**Task details:** Format the lines between the line containing "Given: Open recent project FT232H_SPI.qpf" and the line containing "1228x718 pixels.", inclusive, as a numbered list, omitting any blank lines.

**Data excerpts:**
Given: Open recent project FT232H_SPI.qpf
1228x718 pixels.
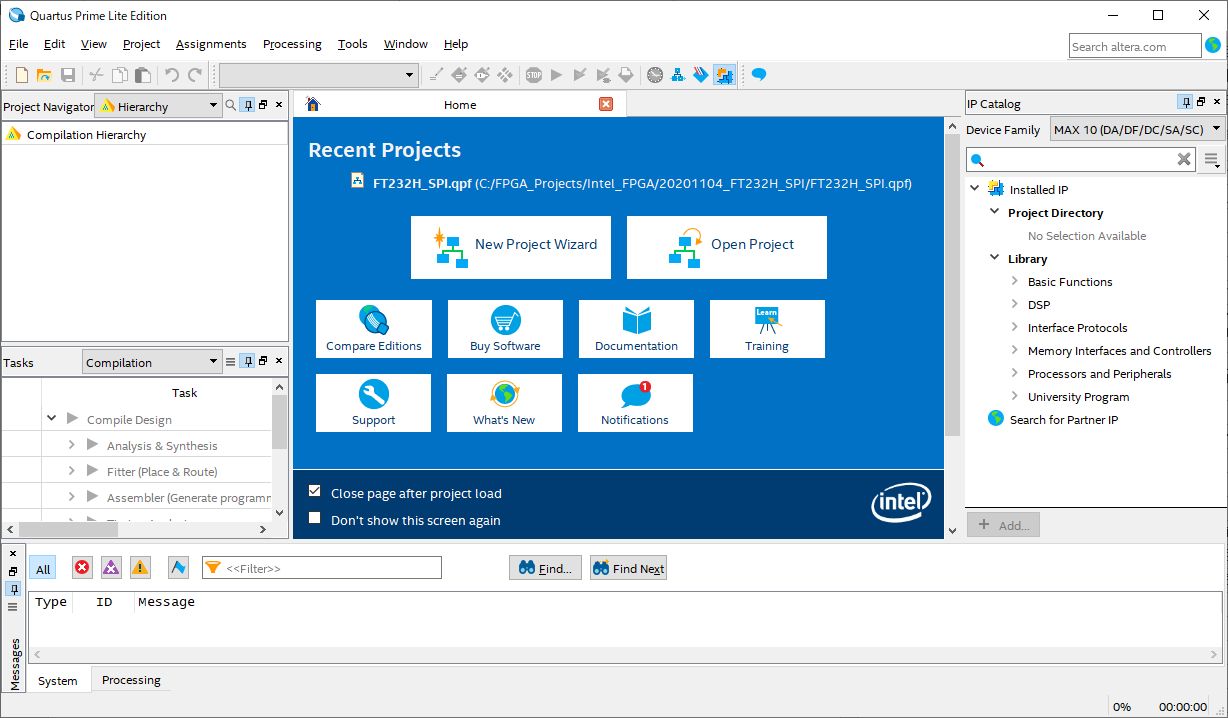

---

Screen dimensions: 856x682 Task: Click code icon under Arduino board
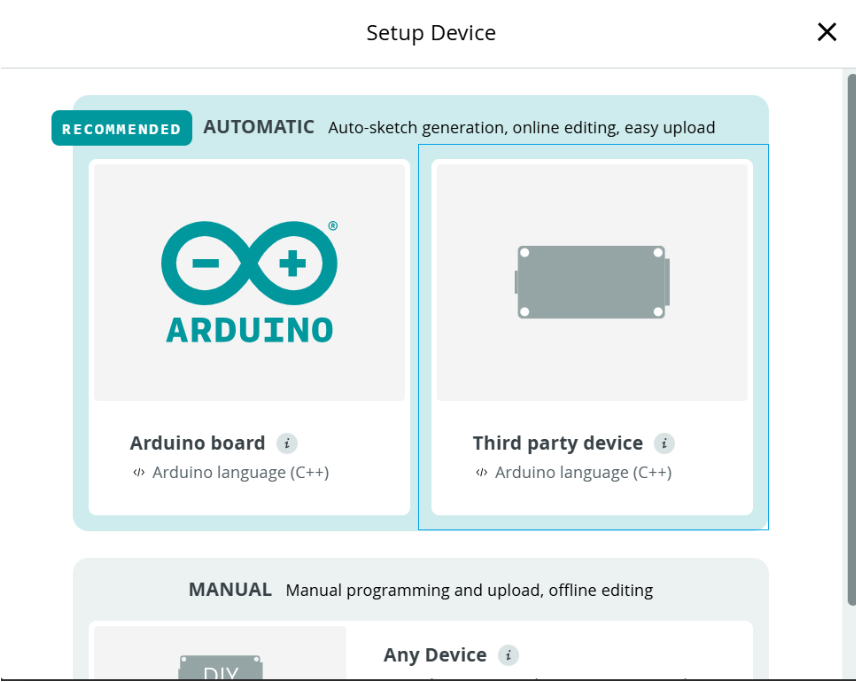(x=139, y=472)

* * *

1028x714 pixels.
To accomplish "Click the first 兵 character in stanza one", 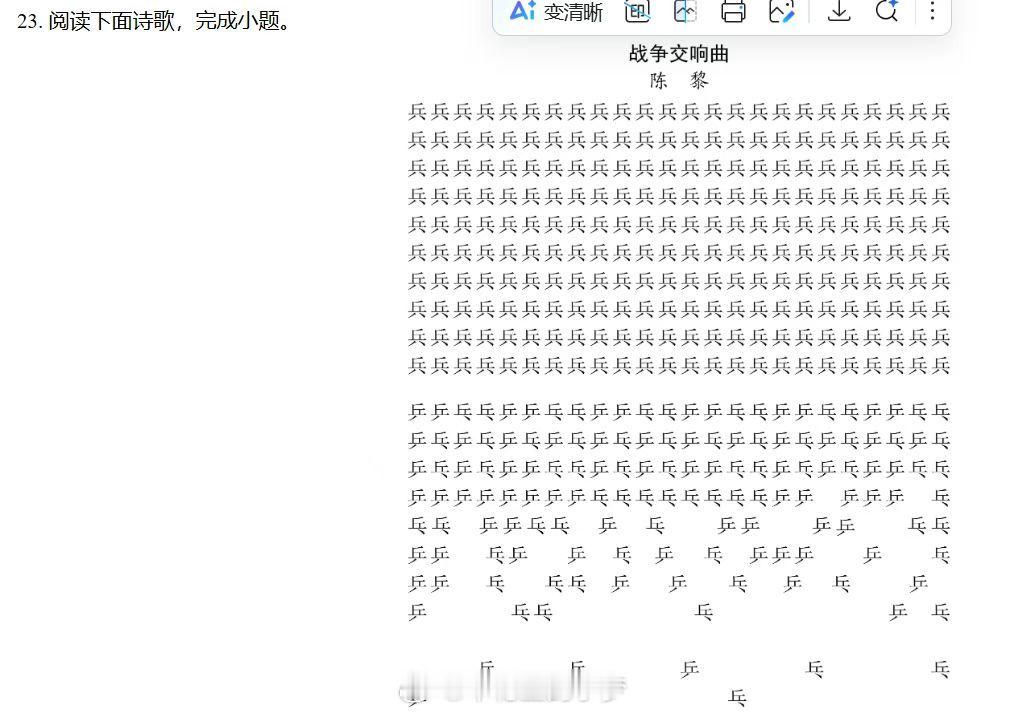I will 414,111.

**Response to the task:**
1. Given: Open recent project FT232H_SPI.qpf
2. 1228x718 pixels.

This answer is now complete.